Immunocytochemistry. Astrocytes (passage 2) were plated in triplicate on glass coverslips in 24-well plates (60,000 cells per well) in astrocyte growth medium. After 24 h, astrocytes were rinsed twice and incubated in serum-free medium for 18 to 24 h. Pharmacologic inhibitors were added as indicated. Astrocytes were fixed in 3.7% formaldehyde, permeabilized with 0.1% Triton X-100, and blocked in 10% goat serum/1% bovine serum albumin (BSA) in PBS at 37°C. To identify focal adhesions, astrocytes were incubated with a vinculin monoclonal antibody (1:2,500; Sigma) in 1% BSA in PBS overnight at 4°C. Alexa Fluor 568–conjugated anti-mouse IgG secondary antibody (1:1,000; Molecular Probes) was used for detection. To identify the actin cytoskeleton, astrocytes were incubated with BODIPY-phalloidin or phalloidin-Alexa Fluor 568 (Molecular Probes) for 20 min in the dark. GFAP staining was done using a rabbit polyclonal antibody (1:500; Abcam). Nuclei were counterstained with 4′,6-diamidino-2-phenylindole. Representative photomicrographs were obtained using a fluorescence microscope (Nikon Eclipse TE300 inverted microscope) equipped with a digital camera (Optronics).

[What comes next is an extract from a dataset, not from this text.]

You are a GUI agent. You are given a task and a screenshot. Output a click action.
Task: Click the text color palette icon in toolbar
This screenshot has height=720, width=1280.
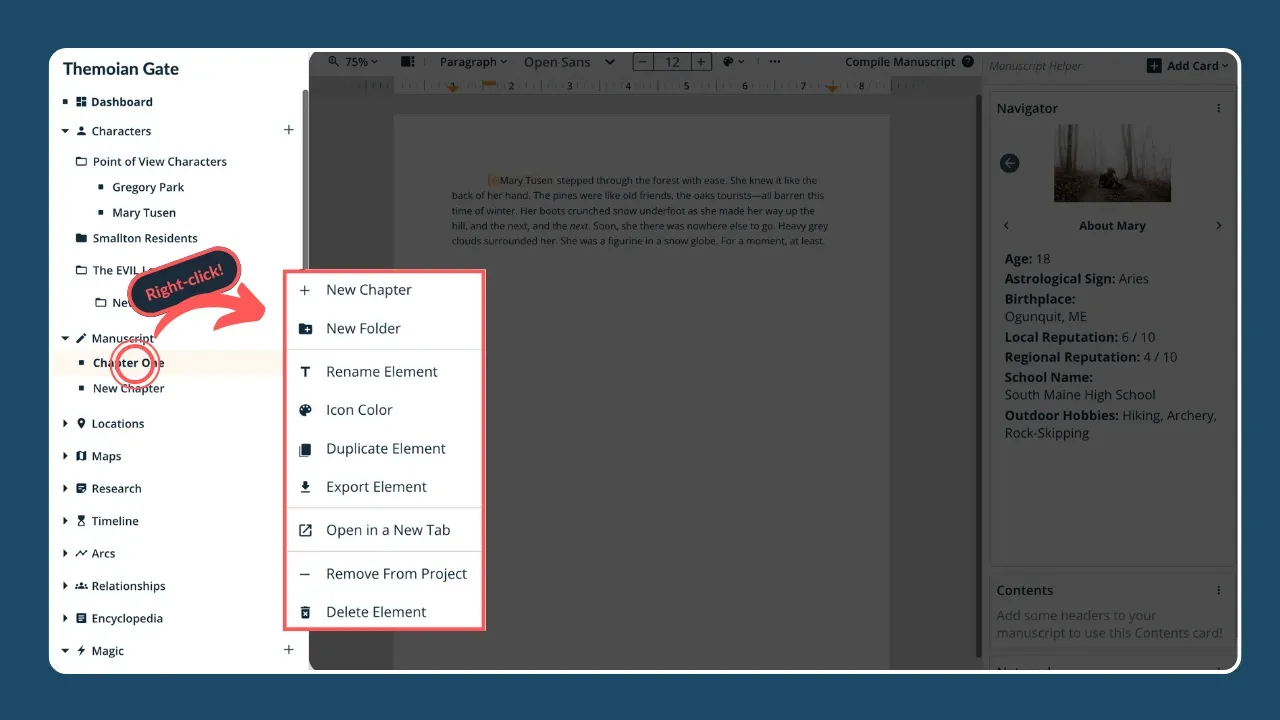(729, 62)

Western blotting. Astrocytes were serum starved overnight, harvested by scraping in PBS, and lysed in NP40 lysis buffer [0.5% NP40, 150 mmol/L NaCl, 50 mmol/L Tris (pH 7.6), 1 mmol/L DTT] with protease inhibitors. Western blotting was done as described previously (14). All antibodies are from Cell Signaling Technology and used at a 1:1,000 dilution unless otherwise noted. Primary antibodies included Rac1 (clone 23A8; 1:500; Upstate Biotechnology), phosphorylated S6, S6, phosphorylated elongation factor 4E-binding protein 1 (4EBP1), 4EBP1, phosphorylated Akt, Akt, phosphorylated protein kinase Cα (PKCα), PKCα (1:500; Santa Cruz Biotechnology), mTOR, tubulin (Sigma), and NPM (Zymed). Horseradish peroxidase–conjugated secondary antibodies were purchased from Cell Signaling Technology and detection was accomplished by enhanced chemiluminescence (Pierce). Equal protein loading was confirmed with either nonphosphorylated mTOR pathway antibodies or tubulin (data not shown) with identical results.

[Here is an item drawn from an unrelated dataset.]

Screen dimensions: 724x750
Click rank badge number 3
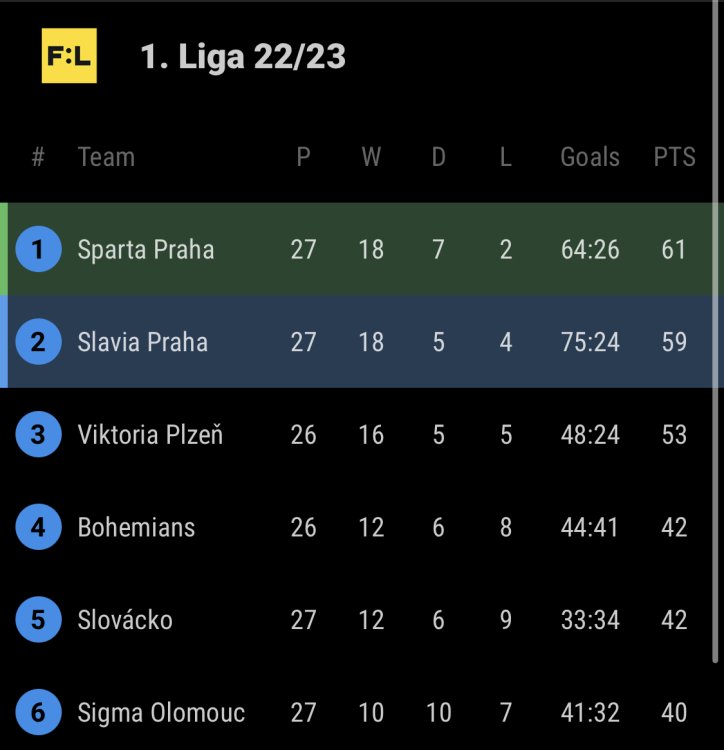(38, 435)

Rac1 activation assay. GTP-bound Rac1 was measured using the Rac activation kit from Upstate Biotechnology according to the manufacturer's instructions. Briefly, astrocytes were lysed and incubated with PAK1-PBD–conjugated agarose beads. An aliquot of the lysate was saved for Western blotting to ensure equal protein loading. Beads were washed in lysis buffer containing protease inhibitors, boiled in Laemmli buffer, and separated on SDS-PAGE gels for Western blotting.

Retroviral constructs. The mTOR small interfering RNA (siRNA) was generated using the siXpress Human H1 PCR Vector System (Mirus; ref. 14). Briefly, double-stranded siRNA expression cassettes were generated by PCR using H1 promoter and gene-specific primers. Several gene-specific sequences were tested for their ability to block mTOR protein expression. In these experiments, we used a mTOR siRNA corresponding to nucleotides 139 to 152 of the Mus musculus mTOR gene (National Center for Biotechnology Information accession no. NM_02009; sequence 5′-CATCTAGCAACGTGAGCGTCCTGC-3′). A control expression cassette encoded the H1 promoter alone. The PCR expression cassettes were cloned into pCR2.1 (Invitrogen), digested with EcoRI, and cloned into the MSCV.IRES.GFP retrovirus.

Viral transduction. MSCV.IRES.GFP retroviruses were transfected into 293T packing cells with ψ helper DNA using LipofectAMINE 2000 (Invitrogen) as described previously (14). Astrocytes were passaged 7 to 8 days after dissection, treated with adenovirus (LacZ or Cre), and then transduced with filtered supernatant from the 293T cells collected over a 36-h period. Transduced astrocytes were evaluated by fluorescence microscopy (Nikon Eclipse TE300 inverted microscope). Typically, >90% of astrocytes exhibited green fluorescent protein expression, indicating efficient viral transduction. Each experiment was done two to three times with identical results.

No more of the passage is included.